TOD: Transprecise Object Detection to Maximise Real-Time Accuracy on the Edge
JunKyu Lee, Blesson Varghese, Roger Woods, Hans Vandierendonck
TL;DR
Edge devices face a fundamental trade-off between inference accuracy and real-time frame rates. TOD Tackles this by a transprecise, on-the-fly DNN selection mechanism that uses lightweight runtime features (such as bounding-box medians and motion cues) to switch among four TensorRT-optimised YOLO variants with negligible overhead. The work introduces a low-overhead hyperparameter-driven scheduler (MBBS-based) and demonstrates substantial accuracy improvements and efficiency benefits on Jetson Nano across MOT17Det datasets, including significant reductions in GPU power while preserving or approaching the best single-model accuracy.

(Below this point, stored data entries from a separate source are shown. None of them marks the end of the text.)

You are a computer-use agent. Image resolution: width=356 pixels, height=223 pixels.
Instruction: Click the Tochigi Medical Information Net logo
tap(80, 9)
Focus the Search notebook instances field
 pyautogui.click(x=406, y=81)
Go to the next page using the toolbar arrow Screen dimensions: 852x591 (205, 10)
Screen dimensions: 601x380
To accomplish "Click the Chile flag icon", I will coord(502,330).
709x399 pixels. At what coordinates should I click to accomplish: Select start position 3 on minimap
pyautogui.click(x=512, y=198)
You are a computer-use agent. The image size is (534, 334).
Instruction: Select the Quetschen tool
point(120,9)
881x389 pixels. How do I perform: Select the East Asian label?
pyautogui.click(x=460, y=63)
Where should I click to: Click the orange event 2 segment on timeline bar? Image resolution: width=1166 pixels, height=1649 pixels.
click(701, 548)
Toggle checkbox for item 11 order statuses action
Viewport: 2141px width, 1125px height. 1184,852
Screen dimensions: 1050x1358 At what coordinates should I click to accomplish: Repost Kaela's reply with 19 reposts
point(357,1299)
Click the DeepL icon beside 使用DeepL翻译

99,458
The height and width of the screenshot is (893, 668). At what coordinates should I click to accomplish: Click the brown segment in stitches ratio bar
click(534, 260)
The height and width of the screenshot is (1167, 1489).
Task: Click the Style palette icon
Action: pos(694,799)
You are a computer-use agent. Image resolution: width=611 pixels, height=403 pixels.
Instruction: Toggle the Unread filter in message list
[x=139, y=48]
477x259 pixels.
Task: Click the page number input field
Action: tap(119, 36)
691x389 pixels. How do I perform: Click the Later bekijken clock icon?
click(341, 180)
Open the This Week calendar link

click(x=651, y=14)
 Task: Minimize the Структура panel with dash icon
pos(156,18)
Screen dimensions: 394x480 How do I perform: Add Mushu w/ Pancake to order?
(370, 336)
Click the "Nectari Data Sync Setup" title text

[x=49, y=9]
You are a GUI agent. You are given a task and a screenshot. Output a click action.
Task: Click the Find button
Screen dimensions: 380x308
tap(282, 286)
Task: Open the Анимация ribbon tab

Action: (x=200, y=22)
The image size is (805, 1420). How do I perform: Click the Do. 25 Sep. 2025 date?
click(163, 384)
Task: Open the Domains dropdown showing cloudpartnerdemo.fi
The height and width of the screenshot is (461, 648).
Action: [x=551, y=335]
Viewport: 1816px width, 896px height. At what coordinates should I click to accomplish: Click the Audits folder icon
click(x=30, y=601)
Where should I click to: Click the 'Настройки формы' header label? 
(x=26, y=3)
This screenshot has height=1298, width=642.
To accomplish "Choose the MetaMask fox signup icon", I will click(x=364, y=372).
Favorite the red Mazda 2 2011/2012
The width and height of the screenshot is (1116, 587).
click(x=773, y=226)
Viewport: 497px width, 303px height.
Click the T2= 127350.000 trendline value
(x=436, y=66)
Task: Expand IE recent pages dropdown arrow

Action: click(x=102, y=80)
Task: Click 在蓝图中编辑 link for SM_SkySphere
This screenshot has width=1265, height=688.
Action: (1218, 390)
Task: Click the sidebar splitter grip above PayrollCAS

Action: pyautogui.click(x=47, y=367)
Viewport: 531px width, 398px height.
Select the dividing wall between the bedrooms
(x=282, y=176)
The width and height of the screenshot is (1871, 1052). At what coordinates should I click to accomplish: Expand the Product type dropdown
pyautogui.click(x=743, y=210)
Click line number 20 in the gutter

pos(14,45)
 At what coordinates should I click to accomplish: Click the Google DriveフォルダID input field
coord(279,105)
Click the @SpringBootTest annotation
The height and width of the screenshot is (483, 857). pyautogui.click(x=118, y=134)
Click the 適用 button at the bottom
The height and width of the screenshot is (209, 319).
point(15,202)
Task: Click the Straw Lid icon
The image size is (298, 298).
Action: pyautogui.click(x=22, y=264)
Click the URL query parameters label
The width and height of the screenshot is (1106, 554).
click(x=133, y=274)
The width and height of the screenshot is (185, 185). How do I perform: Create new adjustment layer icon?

This approach enables more effective real-time object detection at the edge and lays groundwork for broader scheduling of distributed streaming workloads in fog and edge environments.
Abstract
Real-time video analytics on the edge is challenging as the computationally constrained resources typically cannot analyse video streams at full fidelity and frame rate, which results in loss of accuracy. This paper proposes a Transprecise Object Detector (TOD) which maximises the real-time object detection accuracy on an edge device by selecting an appropriate Deep Neural Network (DNN) on the fly with negligible computational overhead. TOD makes two key contributions over the state of the art: (1) TOD leverages characteristics of the video stream such as object size and speed of movement to identify networks with high prediction accuracy for the current frames; (2) it selects the best-performing network based on projected accuracy and computational demand using an effective and low-overhead decision mechanism. Experimental evaluation on a Jetson Nano demonstrates that TOD improves the average object detection precision by 34.7 % over the YOLOv4-tiny-288 model on average over the MOT17Det dataset. In the MOT17-05 test dataset, TOD utilises only 45.1 % of GPU resource and 62.7 % of the GPU board power without losing accuracy, compared to YOLOv4-416 model. We expect that TOD will maximise the application of edge devices to real-time object detection, since TOD maximises real-time object detection accuracy given edge devices according to dynamic input features without increasing inference latency in practice.